Frequently Asked Questions

What is the diameter of a binary tree?
The diameter of a binary tree is the number of nodes on the longest path between any two nodes in the tree. This path may or may not pass through the root. For example, in a tree with nodes 1, 2, 3, 4, 5 where 1 is the root with children 2 and 3, and 3 has children 4 and 5, the diameter is 4 (path: 2 -> 1 -> 3 -> 4).
Does the diameter always pass through the root of the tree?
No. The longest path between any two nodes can exist entirely within a subtree, bypassing the root. This is a common misconception. The algorithm must check every node as a potential 'bend point' for the longest path, not just the root.
What is the relationship between tree height and tree diameter?
At any given node, the diameter through that node equals 1 + leftHeight + rightHeight (counting nodes).
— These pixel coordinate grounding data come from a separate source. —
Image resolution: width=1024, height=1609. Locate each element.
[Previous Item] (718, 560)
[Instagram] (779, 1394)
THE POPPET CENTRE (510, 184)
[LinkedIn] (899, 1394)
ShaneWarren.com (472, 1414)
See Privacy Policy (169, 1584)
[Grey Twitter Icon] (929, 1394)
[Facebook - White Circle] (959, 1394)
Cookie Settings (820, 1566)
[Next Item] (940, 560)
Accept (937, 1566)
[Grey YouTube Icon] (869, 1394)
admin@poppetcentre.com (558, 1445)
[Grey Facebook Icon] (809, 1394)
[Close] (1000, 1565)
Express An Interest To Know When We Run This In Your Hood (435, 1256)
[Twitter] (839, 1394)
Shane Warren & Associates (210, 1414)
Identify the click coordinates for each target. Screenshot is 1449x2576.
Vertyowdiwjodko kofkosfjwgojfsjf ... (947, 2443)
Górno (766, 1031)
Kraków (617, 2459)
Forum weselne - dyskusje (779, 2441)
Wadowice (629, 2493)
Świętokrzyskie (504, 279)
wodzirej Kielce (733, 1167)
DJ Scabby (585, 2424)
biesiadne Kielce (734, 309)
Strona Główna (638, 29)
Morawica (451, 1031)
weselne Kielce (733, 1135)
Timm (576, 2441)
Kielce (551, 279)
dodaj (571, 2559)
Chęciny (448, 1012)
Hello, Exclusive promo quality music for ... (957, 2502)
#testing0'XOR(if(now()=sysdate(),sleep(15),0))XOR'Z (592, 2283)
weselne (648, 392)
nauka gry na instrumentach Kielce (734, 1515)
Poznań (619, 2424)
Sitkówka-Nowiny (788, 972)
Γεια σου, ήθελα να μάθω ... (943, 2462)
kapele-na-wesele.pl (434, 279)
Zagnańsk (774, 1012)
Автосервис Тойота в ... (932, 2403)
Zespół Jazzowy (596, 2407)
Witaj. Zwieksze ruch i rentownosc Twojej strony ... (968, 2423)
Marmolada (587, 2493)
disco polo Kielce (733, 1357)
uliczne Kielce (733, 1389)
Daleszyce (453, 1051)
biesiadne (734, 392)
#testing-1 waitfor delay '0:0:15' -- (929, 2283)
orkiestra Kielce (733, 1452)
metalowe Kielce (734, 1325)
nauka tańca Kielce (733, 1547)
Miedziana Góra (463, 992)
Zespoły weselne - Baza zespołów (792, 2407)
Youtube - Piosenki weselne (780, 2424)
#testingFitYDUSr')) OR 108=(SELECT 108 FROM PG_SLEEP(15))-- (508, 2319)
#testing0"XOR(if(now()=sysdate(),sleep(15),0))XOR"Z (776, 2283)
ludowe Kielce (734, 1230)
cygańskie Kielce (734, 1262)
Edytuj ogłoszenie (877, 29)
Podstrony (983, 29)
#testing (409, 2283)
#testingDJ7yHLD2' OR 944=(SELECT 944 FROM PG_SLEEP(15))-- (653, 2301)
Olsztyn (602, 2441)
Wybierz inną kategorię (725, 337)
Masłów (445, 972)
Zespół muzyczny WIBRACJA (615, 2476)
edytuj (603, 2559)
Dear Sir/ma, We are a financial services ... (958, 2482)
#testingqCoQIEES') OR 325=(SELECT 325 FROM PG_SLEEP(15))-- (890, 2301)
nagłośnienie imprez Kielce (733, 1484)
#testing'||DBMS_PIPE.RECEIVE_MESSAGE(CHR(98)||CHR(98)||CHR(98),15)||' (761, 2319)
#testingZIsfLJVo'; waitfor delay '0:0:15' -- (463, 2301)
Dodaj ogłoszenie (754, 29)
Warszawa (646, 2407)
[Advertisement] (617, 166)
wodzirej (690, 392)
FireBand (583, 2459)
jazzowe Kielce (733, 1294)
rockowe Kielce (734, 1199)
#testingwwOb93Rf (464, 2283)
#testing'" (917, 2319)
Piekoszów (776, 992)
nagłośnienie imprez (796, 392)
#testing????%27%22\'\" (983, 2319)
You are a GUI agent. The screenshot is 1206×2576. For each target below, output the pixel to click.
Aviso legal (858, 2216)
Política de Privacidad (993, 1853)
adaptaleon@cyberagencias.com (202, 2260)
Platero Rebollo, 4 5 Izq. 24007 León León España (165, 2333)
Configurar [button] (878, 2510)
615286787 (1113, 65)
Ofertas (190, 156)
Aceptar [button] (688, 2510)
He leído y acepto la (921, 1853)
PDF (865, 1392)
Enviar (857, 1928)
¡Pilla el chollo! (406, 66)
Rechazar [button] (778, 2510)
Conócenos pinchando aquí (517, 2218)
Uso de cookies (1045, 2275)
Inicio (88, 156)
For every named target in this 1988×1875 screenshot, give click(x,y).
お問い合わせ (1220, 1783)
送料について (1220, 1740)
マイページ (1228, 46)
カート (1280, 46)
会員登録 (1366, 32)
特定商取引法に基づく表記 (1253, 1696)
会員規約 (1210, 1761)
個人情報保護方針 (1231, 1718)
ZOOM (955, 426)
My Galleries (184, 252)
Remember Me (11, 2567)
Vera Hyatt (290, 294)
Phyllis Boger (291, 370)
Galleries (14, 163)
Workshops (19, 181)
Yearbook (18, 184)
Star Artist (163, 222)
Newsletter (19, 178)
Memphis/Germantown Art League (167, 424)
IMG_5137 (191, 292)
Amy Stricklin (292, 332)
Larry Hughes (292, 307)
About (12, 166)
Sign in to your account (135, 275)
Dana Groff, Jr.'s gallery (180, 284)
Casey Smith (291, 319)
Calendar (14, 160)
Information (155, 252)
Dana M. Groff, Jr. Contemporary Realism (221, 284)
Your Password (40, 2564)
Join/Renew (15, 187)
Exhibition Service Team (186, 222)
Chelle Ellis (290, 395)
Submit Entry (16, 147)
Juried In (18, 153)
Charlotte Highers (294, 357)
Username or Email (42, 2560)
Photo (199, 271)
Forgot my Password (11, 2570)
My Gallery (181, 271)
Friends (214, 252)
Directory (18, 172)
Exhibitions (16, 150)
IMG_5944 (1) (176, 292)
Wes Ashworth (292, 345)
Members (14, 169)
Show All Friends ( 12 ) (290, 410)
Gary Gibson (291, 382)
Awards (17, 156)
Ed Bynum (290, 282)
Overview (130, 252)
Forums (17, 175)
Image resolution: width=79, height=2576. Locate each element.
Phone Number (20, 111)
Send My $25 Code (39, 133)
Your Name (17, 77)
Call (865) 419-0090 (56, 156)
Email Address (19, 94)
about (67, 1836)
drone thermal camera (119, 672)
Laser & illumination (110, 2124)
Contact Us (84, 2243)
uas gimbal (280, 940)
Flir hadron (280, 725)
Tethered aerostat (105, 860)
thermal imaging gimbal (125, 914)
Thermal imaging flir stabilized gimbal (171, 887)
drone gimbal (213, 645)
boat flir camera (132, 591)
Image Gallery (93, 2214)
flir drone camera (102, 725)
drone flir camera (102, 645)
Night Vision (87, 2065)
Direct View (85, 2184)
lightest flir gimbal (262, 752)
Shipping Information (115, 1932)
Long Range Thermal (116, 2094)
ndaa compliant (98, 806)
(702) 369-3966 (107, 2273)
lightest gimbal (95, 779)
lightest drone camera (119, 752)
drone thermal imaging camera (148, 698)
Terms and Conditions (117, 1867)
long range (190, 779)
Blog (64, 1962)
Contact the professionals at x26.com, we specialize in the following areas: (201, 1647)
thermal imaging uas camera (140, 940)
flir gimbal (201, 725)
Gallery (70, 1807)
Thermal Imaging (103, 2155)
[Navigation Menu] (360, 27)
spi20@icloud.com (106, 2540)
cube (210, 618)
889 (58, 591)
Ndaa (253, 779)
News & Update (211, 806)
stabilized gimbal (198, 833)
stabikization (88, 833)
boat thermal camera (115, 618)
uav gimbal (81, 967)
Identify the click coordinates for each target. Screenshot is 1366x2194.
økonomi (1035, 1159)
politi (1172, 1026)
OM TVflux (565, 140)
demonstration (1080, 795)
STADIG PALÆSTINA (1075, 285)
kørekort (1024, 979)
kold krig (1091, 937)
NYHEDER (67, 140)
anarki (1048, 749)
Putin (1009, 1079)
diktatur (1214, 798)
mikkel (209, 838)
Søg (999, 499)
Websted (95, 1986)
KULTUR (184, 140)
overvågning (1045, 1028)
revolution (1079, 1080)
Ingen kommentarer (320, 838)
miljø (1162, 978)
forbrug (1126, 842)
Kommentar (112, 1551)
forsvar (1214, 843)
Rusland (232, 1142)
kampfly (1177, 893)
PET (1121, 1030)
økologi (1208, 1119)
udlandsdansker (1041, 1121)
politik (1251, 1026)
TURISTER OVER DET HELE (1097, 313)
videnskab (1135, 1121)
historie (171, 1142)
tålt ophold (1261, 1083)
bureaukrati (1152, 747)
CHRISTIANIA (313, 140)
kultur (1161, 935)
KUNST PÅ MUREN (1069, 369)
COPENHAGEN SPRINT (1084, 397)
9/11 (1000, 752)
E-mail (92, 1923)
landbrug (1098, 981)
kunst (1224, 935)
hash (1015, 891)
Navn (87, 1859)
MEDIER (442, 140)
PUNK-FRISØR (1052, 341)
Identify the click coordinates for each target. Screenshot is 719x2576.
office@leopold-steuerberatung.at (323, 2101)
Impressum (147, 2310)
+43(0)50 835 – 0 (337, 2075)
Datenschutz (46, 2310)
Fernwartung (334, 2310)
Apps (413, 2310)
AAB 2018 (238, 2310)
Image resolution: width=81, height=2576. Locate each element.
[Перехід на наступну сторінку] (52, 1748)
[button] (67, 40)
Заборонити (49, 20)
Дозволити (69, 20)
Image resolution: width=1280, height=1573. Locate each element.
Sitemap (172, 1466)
The height calculation is the same recursive function used to find tree height, but at each node we also compute and track the diameter. This dual-purpose recursion is the key insight.
Why use an array to track the maximum diameter instead of a return value?
The recursive helper already returns the height of each subtree. Since Java (and many languages) cannot return two values from a function, we use a single-element array as a pass-by-reference container to track the running maximum diameter across all recursive calls. This avoids using a class-level field.
What is the time complexity of finding the diameter of a binary tree?
O(n), where n is the number of nodes. The algorithm visits every node exactly once during the recursive traversal. At each node, the work done (comparing heights and updating the diameter) is O(1), making the overall complexity linear.
What is the space complexity of finding the diameter of a binary tree?
O(n) in the worst case due to the recursion call stack. For a skewed tree (essentially a linked list), the recursion depth equals n. For a balanced tree, the space is O(log n). The problem states the tree can have up to 1000 nodes, so stack overflow is not a concern.
How does this problem differ from finding the height of a binary tree?
Finding tree height returns max(leftHeight, rightHeight) + 1 at each node. Finding the diameter uses the same height computation but additionally calculates leftHeight + rightHeight + 1 at each node and tracks the maximum across all nodes. The diameter solution is essentially the height algorithm with one extra line of bookkeeping.
Can the diameter of a binary tree be solved iteratively?
Yes, using a post-order traversal with a stack. You process children before parents, computing heights bottom-up. However, the recursive approach is cleaner and more intuitive for interviews. Interviewers typically expect the recursive solution unless they specifically ask for an iterative one.